Don’t judge pregnant women, give them good nutrition advice

Adequate nutrition in utero is key to lifelong health. Ed Yourdon/Flickr, CC BY-NC-SA

At no other point in life is good nutrition more important than while the foetus is developing. But women in Australia often don’t receive adequate reliable information about how to ensure what they eat is best for both themselves and their developing baby.

Early nutrition is the key to lifelong health. The “developmental origins of adult disease” hypothesis first proposed by David Barker in the late 1980s drew attention to the role of intrauterine nutrition on the later health of the child. The Barker hypothesis states inadequate nutrition results in permanent changes in the foetus’ physiology and metabolism. These adaptations, it’s thought, equip the foetus for postnatal life in an environment of nutritional deficit.

So, low birth weight (but not pre-term) babies, who are later exposed to excess – as is the case of most economically developed societies – are more prone to developing diabetes, hypertension and heart disease in adulthood.

But eating too much during pregnancy is not recommended either. Maternal obesity is also associated with the risk of chronic disease in the offspring.

Medicalisation of pregnancy

But advances in scientific knowledge like this one have sadly meant pregnancy has moved from being considered a natural life stage to a state that requires medical management, with strong parameters around risk reduction. This shift has been accompanied by societal judgement that considers women responsible for the poor health of their children.

Popular media perpetuates this with headlines such as “Obese pregnant women risking babies’ health”. And then there are non scientifically-trained celebrities, who nonetheless get to air their opinions. Consider chef Pete Evans who attributes autism to maternal diets, even when the diets comply with relevant guidelines.

There’s plenty of pressure on women to do all the ‘right things’ during pregnancy to have a healthy child. Sami Taipale/Flickr, CC BY-NC-SA

All this places pressure on women to do all the “right things” during pregnancy to have a healthy child. It also results in women feeling judged about their decisions and becoming extremely risk averse.

Mixed messages

You’d think all this pressure stems from the fact that women receive lots of good nutrition-related advice during pregnancy so they can make informed decisions and limit risk. But this is not the case. Pregnant women receive conflicting information about nutrition, and are often confused by the mixed messages they get from health-care providers, the media and the internet.

Fish and seafood, for instance, are good sources of several nutrients, including protein, omega 3 polyunsaturated fatty acids and iodine, all of which are important for foetal development. Australian dietary guidelines say:

maternal consumption of fish during pregnancy is likely to have a number of health benefits for women and their children.

But research shows many women may be avoiding fish and seafood during pregnancy because of concerns related to food safety and the detrimental effects of mercury. Although both can be eaten as long as they have been well cooked and served hot, and when larger species (shark, marlin, swordfish) are limited, women report avoiding these foods altogether.

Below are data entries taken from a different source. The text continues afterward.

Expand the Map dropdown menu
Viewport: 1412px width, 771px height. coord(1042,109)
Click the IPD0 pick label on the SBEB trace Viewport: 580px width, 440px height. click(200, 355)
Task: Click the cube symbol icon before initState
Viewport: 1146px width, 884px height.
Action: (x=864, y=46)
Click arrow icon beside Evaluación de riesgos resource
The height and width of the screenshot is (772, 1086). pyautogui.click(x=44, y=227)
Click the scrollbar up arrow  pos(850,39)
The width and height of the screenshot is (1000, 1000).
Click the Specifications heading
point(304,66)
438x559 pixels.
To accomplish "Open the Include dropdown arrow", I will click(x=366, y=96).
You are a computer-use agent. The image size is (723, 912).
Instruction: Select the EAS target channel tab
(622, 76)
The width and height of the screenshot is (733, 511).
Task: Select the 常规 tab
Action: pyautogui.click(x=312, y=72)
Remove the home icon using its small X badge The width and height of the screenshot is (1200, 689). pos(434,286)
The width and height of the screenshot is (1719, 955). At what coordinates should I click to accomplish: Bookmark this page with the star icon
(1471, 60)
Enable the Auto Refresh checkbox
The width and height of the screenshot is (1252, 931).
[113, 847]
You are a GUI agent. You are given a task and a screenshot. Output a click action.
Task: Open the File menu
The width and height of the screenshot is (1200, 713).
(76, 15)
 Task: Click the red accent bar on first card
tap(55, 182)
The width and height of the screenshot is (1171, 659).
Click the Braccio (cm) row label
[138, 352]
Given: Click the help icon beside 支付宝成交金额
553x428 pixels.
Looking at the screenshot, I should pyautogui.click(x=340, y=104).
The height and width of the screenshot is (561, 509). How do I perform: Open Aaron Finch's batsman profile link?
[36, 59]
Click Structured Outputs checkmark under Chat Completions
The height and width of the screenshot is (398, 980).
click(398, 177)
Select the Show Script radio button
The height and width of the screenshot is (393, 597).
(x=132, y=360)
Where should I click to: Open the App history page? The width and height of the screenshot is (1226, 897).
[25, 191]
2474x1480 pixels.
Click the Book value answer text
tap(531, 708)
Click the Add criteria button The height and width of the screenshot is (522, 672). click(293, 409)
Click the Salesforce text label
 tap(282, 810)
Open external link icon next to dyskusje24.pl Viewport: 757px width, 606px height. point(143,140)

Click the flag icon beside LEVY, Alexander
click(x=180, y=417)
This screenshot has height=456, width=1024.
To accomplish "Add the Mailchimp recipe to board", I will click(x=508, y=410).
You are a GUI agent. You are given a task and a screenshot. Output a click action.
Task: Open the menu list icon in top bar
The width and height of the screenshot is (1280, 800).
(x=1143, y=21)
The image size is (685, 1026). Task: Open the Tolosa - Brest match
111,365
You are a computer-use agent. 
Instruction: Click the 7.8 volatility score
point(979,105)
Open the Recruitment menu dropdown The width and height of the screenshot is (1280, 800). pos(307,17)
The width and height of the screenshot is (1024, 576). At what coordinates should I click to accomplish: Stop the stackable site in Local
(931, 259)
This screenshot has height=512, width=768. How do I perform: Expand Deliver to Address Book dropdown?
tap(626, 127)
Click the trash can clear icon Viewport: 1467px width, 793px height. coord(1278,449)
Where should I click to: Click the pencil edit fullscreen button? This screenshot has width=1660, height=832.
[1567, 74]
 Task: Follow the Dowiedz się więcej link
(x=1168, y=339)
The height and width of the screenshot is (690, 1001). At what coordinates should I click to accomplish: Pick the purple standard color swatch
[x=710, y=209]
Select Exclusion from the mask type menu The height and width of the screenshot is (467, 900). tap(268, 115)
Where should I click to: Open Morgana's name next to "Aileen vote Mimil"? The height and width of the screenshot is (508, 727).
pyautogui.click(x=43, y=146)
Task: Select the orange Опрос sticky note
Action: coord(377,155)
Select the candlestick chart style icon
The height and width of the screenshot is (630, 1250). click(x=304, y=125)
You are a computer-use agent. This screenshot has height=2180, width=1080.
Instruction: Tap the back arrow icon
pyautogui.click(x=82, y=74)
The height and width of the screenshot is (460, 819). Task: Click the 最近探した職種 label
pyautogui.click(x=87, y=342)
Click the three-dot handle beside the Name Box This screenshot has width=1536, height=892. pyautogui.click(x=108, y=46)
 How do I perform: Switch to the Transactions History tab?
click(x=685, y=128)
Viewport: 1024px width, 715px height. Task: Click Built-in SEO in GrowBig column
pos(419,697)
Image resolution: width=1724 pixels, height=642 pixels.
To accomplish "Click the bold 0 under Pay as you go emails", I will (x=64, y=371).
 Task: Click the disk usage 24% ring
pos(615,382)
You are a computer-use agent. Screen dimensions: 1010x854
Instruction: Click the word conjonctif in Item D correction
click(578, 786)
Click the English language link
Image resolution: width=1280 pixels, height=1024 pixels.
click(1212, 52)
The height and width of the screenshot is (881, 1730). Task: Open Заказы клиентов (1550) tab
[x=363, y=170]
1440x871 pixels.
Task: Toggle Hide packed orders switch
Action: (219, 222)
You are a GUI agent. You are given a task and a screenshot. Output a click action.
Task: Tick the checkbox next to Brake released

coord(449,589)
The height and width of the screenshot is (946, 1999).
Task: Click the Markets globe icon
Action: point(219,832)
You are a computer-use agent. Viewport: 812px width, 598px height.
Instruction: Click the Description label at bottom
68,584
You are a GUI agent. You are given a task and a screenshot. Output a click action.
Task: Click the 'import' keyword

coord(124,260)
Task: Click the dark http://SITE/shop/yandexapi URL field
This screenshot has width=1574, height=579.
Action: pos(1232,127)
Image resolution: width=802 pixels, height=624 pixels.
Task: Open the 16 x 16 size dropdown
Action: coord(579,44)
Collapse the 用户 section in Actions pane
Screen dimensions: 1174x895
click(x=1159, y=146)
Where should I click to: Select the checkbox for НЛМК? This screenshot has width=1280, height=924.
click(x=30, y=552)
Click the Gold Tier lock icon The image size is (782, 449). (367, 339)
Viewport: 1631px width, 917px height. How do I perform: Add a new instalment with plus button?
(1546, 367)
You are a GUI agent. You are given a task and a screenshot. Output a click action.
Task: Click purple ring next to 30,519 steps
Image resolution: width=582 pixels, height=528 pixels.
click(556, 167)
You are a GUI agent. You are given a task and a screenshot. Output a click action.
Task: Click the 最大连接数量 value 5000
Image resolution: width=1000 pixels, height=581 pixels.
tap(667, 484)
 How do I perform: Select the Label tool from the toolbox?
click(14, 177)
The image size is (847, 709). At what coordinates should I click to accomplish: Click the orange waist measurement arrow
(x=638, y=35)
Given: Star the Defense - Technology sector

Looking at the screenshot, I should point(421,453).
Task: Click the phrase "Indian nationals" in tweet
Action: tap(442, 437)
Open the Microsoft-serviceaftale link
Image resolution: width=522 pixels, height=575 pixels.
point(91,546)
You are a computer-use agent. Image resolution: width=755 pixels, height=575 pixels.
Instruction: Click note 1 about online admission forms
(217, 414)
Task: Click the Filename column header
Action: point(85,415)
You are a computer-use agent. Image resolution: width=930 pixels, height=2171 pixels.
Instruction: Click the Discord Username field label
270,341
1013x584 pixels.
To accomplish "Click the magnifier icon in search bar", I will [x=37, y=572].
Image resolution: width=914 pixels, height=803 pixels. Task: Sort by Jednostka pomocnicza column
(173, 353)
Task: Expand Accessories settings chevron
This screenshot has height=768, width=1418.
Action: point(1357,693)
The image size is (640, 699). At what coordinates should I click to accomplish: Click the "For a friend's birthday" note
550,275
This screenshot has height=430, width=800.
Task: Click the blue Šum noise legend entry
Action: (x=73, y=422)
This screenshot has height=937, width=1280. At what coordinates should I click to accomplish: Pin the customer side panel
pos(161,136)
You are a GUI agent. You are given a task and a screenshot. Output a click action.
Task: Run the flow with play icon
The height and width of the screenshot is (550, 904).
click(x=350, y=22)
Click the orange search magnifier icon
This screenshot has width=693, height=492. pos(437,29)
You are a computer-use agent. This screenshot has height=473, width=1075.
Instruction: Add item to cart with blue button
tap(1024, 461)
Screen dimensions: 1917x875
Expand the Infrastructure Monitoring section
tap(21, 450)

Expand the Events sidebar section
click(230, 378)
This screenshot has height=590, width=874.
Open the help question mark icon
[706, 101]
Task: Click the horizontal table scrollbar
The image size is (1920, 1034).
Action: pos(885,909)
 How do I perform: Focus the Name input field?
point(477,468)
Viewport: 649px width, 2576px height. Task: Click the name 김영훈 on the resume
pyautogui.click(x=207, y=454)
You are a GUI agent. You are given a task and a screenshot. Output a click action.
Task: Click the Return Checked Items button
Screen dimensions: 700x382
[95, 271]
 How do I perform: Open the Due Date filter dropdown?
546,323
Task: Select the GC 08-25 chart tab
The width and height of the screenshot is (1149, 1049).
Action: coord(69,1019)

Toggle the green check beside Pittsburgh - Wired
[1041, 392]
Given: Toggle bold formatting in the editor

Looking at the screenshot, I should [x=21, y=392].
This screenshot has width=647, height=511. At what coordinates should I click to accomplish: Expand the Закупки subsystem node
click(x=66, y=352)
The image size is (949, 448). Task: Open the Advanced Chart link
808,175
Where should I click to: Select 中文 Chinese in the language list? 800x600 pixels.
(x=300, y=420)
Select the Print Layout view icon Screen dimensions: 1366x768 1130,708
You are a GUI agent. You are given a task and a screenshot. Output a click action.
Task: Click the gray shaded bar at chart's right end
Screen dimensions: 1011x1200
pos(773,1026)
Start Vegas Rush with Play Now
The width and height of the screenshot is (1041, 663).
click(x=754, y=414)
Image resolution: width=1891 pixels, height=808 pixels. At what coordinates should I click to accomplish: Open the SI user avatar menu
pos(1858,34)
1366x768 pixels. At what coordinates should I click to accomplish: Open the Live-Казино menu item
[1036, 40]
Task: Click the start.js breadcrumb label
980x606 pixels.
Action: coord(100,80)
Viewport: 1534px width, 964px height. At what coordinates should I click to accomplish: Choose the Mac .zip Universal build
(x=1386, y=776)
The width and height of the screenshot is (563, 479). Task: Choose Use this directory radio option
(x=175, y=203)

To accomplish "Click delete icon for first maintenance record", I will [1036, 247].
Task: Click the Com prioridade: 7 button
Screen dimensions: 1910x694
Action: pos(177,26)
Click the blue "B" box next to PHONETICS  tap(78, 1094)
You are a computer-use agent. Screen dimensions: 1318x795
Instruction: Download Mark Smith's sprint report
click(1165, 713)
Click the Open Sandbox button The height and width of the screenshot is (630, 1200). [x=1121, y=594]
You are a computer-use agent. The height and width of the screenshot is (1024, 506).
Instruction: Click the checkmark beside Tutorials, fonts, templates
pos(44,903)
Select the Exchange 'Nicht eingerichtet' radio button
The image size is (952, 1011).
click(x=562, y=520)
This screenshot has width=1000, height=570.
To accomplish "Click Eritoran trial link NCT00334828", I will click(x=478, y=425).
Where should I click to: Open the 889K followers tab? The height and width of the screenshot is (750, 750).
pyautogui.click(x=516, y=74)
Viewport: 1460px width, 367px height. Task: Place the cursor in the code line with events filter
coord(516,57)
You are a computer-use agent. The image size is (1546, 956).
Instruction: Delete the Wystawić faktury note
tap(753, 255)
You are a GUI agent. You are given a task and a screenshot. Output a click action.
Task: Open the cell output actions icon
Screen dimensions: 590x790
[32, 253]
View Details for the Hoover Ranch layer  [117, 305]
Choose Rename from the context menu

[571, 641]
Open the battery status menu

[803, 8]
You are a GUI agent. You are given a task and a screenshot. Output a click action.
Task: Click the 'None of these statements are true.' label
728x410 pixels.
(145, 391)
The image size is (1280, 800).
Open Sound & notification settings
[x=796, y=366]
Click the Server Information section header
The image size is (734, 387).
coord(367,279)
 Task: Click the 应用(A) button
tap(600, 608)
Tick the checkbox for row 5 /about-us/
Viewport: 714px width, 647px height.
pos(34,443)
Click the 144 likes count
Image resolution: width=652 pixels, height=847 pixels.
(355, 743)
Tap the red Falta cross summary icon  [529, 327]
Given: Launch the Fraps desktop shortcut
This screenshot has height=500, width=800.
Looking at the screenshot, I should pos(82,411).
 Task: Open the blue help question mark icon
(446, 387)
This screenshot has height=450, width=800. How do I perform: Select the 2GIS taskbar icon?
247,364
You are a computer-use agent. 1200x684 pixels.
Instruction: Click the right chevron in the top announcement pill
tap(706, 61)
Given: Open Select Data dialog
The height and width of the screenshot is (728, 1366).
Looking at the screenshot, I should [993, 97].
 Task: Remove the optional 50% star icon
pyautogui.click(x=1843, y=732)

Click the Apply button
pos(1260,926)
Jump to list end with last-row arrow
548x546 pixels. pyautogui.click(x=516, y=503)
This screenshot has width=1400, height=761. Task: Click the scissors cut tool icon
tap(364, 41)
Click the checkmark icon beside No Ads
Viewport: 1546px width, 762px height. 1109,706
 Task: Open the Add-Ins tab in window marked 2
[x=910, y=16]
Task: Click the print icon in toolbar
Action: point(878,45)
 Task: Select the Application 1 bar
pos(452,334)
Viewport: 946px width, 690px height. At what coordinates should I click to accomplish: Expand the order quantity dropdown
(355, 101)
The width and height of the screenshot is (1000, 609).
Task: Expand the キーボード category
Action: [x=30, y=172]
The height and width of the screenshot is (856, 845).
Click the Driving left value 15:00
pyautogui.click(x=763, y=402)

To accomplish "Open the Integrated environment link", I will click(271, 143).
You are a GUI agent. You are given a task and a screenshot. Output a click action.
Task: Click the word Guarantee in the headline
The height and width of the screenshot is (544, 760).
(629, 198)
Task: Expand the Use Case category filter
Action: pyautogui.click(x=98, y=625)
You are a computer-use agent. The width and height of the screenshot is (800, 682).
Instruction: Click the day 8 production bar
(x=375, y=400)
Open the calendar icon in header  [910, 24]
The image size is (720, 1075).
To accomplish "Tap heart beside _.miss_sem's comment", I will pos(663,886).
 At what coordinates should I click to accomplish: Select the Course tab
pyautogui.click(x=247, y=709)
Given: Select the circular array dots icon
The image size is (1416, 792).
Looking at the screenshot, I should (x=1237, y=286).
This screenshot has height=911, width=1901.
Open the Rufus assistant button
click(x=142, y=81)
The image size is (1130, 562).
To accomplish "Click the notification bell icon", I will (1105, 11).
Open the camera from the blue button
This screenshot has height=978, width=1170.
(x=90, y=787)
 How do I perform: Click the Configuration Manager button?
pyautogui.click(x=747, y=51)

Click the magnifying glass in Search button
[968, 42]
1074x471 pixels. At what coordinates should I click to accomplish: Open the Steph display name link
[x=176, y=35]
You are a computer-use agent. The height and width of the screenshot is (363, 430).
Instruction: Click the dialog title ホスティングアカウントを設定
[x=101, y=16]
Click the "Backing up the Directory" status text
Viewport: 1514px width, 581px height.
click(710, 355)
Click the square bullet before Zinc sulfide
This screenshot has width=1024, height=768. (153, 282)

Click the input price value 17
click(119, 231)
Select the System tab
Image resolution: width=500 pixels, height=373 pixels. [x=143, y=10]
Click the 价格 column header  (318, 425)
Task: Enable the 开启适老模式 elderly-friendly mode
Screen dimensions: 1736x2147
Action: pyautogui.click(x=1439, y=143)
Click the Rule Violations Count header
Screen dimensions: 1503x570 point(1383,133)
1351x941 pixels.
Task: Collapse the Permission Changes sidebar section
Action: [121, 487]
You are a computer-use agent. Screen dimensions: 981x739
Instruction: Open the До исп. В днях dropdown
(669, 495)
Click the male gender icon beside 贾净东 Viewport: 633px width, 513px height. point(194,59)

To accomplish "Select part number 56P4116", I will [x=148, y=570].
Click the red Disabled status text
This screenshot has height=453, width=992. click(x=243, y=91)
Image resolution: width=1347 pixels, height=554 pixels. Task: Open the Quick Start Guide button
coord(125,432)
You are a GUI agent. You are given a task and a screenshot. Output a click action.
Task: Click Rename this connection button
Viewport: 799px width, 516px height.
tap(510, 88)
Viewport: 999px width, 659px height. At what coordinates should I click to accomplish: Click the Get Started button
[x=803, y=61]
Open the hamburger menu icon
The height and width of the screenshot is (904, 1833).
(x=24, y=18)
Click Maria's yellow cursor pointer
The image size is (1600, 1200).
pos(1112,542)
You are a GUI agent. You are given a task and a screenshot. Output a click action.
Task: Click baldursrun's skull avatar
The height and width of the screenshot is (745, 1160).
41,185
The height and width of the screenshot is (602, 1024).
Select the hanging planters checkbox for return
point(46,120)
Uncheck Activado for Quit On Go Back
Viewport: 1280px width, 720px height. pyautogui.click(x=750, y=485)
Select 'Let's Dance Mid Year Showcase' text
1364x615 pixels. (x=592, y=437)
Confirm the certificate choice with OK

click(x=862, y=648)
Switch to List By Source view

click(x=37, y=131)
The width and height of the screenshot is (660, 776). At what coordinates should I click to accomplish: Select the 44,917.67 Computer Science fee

Advice about fish and seafood is one example of how women are not getting the right guidance about what to eat during pregnancy. IamNotUnique/Flickr, CC BY-NC-SA

Much of the educational material given out in antenatal clinics emphasise the risks of fish and seafood consumption also, without highlighting their nutritional benefits. This is just one example of the kind of coupling of risk aversion and limited advice that work together to promote less than ideal nutritional outcomes in pregnancy.

The right way forward

All in all, the causes of poor nutrition in the preconception and pregnancy stages are complex and multifactorial. They may be related to poor education and low income, inadequate access to proper health care, and a general lack of awareness about nutritional requirements. To address it, we need an approach that encompasses both individual education and “upstream” public health initiatives.

In Australia, pregnant women are not routinely referred to allied health professionals such as dietitians, which means it’s often left to midwives to provide them with nutrition-related advice. But midwifery degrees are not required to include nutritional content, so midwives are clearly ill-equipped for this task.

General practitioners, who are often the first point of call for women when they get pregnant, and who may continue caring for them throughout their pregnancies in shared-care models, are also failing to provide essential nutrition information.

If we’re going to help pregnant women ensure they’re eating right for themselves and their babies, we will need to start by educating health professionals who they encounter throughout their pregnancies to provide clear nutritional advice. This guidance should address myths about food risks and emphasise trustworthy sources of information. And whatever else they do, it’s vital our messages aren’t about blaming soon-to-be mothers.